» **Ejercicios**:
1. Extrae del texto sobre los objetos de guerra el pasaje entre "El primer objeto" y "bombas a peso.", ambos incluidos.
2. Según el texto sobre los objetos de guerra, ¿en qué mes y año cayó del cielo el primer objeto?
3. Escribe lo que sigue en el texto sobre los objetos de guerra, a partir de su última frase.

» **Fragmento original**:

Souvenirs de la muerte. El archivo del corresponsal de guerra

 

Qué nos dicen los objetos que la guerra deja tirados por el suelo? ¿Qué nos dicen, de nosotros mismos, los objetos que la guerra convierte en marketing?

El primer objeto cayó del cielo. Era el flyer –uno de miles– que la aviación estadounidense lanzaba sobre las tropas iraquíes atrincheradas en el sur de Kuwait. “¡Esto es una alerta, la primera y la última! Mañana bombardearemos el Batallón de Infantería 21. ¡Huye de este lugar ahora mismo!”, advertía el flyer en árabe, con la fotografía de un B-52 vomitando bombas a peso.

 

Era el mes de febrero de 1991 y lo que caía de las nubes era algo más que un trozo de papel. Era una auténtica crónica: ese flyer avanzaba la noticia que se iba a producir, y pensé que merecía ser archivado como se archiva una crónica de guerra.


Ese primer objeto cayó del cielo y el resto los fui recogiendo y clasificando en un descenso de veinte años hacia el infierno. ¿Qué nos dicen los objetos que la guerra deja tirados por el suelo? ¿Qué nos dicen, de nosotros mismos, los objetos que la guerra convierte en marketing? Objetos de uso cotidiano, diseñados en algún punto entre la banalidad y el abismo. Como el mechero que los pakistaníes del Raval de Barcelona vendían pocas semanas después de los atentados del 11 de septiembre del 2001: dos torres metálicas con un avión atravesando una de las torres.


¿Hice lo correcto al comprar ese mechero, aunque mi intención sólo fuera reflexionar sobre el negocio que se hace con el dolor de los demás? ¿Hice lo correcto al comprar en Nueva York, unos años antes, un Titanic hinchable con su correspondiente iceberg? El trasatlántico se vendía con un pequeño motor a pilas para dirigirlo hacia el bloque de hielo. Los más de mil quinientos pasajeros ahogados no estaban incluidos en la caja: hay que imaginarlos. Y hay que imaginar la inclinación del Titanic desplazando lentamente su eje de gravedad, con las vajillas cayendo de las estanterías y estrellándose en formación contra el suelo.

 

La historia del mundo, lo saben bien los arqueólogos, podría medirse en vajillas estrelladas. Como las del coronel Gadafi. Un rebelde, en la casa que el dictador tenía en Brega, inclinó despacio el pesado mueble, el eje de gravedad se fue desplazando y todos los platos se estrellaron como en el Titanic. En formación contra el suelo. Incluso los platitos con peces de relieve sobre los que quizá Gadafi picó alguna aceituna.

» **Filas**:
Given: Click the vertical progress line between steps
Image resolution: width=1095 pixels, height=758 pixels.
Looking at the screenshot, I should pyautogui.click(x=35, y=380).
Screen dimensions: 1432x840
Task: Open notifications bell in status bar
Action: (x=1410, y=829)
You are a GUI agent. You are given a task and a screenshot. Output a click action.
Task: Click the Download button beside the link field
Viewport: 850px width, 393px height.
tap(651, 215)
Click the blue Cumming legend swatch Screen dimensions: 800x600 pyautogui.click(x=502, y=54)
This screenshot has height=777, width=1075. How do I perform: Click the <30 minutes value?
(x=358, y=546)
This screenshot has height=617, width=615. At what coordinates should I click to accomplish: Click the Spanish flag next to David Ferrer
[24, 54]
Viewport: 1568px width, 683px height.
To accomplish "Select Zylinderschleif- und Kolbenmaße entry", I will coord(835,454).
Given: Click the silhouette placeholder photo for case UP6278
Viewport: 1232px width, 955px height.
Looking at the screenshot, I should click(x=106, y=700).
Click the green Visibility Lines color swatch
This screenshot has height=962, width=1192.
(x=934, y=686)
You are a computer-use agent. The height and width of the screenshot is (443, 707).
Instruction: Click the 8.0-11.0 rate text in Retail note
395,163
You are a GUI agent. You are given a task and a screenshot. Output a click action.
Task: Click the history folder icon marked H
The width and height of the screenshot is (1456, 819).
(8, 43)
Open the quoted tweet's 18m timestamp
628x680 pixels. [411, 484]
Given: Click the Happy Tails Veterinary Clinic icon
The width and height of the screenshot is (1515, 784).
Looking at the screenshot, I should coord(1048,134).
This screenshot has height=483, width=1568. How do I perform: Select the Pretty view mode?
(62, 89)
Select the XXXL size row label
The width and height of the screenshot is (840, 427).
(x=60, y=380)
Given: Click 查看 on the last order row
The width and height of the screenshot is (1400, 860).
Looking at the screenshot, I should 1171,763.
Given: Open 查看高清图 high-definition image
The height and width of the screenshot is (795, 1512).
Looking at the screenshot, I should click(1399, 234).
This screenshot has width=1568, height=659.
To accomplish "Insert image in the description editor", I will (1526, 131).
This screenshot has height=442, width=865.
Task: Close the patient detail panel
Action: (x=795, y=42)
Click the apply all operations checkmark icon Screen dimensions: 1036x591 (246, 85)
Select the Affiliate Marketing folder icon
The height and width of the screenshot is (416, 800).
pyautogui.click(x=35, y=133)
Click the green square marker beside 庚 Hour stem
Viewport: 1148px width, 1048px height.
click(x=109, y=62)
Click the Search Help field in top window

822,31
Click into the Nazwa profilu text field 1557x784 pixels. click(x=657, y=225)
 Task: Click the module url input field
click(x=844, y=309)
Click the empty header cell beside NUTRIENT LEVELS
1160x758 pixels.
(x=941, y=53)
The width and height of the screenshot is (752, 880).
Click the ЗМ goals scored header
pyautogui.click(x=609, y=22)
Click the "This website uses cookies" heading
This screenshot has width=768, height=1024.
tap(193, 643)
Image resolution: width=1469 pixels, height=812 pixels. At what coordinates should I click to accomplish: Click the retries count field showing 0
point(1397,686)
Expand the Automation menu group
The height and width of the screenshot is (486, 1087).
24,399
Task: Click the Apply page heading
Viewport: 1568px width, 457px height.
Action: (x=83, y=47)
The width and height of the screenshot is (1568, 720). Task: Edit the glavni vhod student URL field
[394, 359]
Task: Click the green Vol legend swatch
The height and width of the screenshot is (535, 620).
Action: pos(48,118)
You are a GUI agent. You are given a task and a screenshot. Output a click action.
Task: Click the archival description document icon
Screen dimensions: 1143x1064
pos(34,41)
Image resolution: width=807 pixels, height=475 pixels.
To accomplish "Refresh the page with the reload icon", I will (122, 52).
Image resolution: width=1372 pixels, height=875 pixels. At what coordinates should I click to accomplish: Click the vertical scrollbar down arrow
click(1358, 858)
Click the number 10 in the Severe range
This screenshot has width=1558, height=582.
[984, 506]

» **Respuestas**:
1.
El primer objeto cayó del cielo. Era el flyer –uno de miles– que la aviación estadounidense lanzaba sobre las tropas iraquíes atrincheradas en el sur de Kuwait. “¡Esto es una alerta, la primera y la última! Mañana bombardearemos el Batallón de Infantería 21. ¡Huye de este lugar ahora mismo!”, advertía el flyer en árabe, con la fotografía de un B-52 vomitando bombas a peso.

2. En febrero de 1991.

3.
Ese día, el viento del oeste soplaba fuerte en la playa de Brega. La arena era blanca y la perspectiva extraña, inmensa. Desde las dunas todo parecía posible e inútil. Como las estrellas en la novela de Bulgákov: no quedará rastro de nuestras vajillas y esas olas seguirán ahí.


Un trozo de papel pintado del Parlamento de Belgrado, asaltado e incendiado por la oposición que tumbó a Milosevic, o un pedazo de monumento a Sadam –las baldosas que formaban el bigote y los labios– derribado por los chiítas en el sur de Irak. Son texturas del tiempo, interruptores que, como la magdalena de Proust, abren el tarro de la memoria. Una memoria un tanto incómoda. Porque la materia, tan incuestionable, es mucho más impenetrable que las palabras a cualquier confortabilidad moral. De ahí ese punto de inquietud que desprende.


Objetos tan inquietantes como el calendario que regala el hotel Mumtaz de Kandahar –la capital espiritual de los talibanes– al cliente que nunca va. En el hotel apenas se registran almas. En la primera imagen del calendario un soldado con fusil protege una recepción imposible de proteger. La soledad del hotel hace todavía más inquietantes los brillos de su decoración recargada y cutre. Sus clientes son muy esporádicos, tensos, flotando, como llegados de otra galaxia, y en excepcionales ocasiones son occidentales.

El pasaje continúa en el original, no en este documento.